LightningZ71 wrote:I suspect that the solution will be electromagnetically accelerated interceptors that are command guided. Think of a rail gun that can send a projectile against the incoming missile. The misdile maneuvers, so, for the few seconds its in the air, the projectile needs to be guided. It can't see bevause it has the same problem the hypersonic glide vehicle has, it can't see through the plasma of its own speed. It takes guidance from the firing system to its rear. It doesn't have to be at mach 10, just be quick enough to get to an intercept point in time. Given that its a solid object, the force of impact alone should be sufficient for a mission kill.
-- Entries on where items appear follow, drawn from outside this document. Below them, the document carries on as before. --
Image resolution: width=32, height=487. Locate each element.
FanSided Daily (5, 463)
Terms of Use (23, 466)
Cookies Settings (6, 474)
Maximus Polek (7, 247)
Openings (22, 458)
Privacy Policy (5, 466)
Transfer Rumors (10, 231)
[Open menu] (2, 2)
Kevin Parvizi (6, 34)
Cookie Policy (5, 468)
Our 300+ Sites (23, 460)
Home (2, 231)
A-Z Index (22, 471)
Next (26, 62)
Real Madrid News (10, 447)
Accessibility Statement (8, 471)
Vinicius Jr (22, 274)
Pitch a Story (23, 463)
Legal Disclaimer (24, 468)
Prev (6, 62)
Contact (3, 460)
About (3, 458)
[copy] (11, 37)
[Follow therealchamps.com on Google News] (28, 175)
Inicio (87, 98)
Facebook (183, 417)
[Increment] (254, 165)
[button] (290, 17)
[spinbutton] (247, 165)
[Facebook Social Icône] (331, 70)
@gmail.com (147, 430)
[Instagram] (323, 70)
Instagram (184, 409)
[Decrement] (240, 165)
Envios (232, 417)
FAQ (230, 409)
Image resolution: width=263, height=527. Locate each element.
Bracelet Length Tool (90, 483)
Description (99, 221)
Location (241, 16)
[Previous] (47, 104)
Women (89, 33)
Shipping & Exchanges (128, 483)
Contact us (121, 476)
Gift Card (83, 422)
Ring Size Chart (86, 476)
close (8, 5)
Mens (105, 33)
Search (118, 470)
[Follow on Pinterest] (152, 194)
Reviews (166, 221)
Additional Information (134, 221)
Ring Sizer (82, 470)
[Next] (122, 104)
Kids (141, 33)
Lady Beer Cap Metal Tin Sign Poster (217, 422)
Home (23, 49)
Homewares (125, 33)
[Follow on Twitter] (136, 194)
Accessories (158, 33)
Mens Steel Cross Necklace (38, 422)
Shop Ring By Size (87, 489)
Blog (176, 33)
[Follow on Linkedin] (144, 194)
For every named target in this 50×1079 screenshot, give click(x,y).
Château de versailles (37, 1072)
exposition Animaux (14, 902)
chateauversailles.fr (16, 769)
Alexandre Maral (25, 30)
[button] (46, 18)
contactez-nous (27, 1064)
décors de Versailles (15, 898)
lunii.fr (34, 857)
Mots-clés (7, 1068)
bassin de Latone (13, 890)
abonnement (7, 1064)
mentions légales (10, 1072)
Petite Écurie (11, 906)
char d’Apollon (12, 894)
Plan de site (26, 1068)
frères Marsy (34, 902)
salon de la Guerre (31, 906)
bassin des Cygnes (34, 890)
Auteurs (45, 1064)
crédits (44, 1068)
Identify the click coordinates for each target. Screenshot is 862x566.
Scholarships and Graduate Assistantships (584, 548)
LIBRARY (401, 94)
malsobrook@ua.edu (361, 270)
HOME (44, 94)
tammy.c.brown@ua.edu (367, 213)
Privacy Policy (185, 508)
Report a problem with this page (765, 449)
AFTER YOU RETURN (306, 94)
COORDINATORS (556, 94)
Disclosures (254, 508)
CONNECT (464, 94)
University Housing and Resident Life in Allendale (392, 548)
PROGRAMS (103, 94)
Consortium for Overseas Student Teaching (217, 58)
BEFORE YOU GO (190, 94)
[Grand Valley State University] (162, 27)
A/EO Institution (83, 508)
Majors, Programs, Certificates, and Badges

That would not be a cheap system.
Thank you. I think we are headed there. A separate possibility I somehow had a discussion in a very open forum when I was presenting designs of a civil electric rocket systems for small spacecraft was to develop safeguards against accidental deorbiting from VLEO amd LEO (I did!) . Only years later did I realize who had guided me in that pathway and found there were other unrelated but dedicated thinkers that wanted a constellation of "__________ platforms" on station , on orbit to be used precisely in the manner I wasn't supposed to.
So, sample use case would be to wait for an intercept opportunity and then issue orders to the appropriate squadron of "_____ platforms" with upcoming velocity and trajectory coverage and then command an intentional intercept maneuver to terminal or close proxmity when something woudl be detonated. Of course nine years ago I guessed the thought was to intercept unwanted ballostic missiles, and probably not agile hypersonic missiles - so I think it was a creative exercise then. But the thought concept may have already been taken to orbit., who knows what could be with interceptors (projectiles) descending from orbtial speed.
I am not involved. All my civilian firmware had code to prevent that to the best of my ability.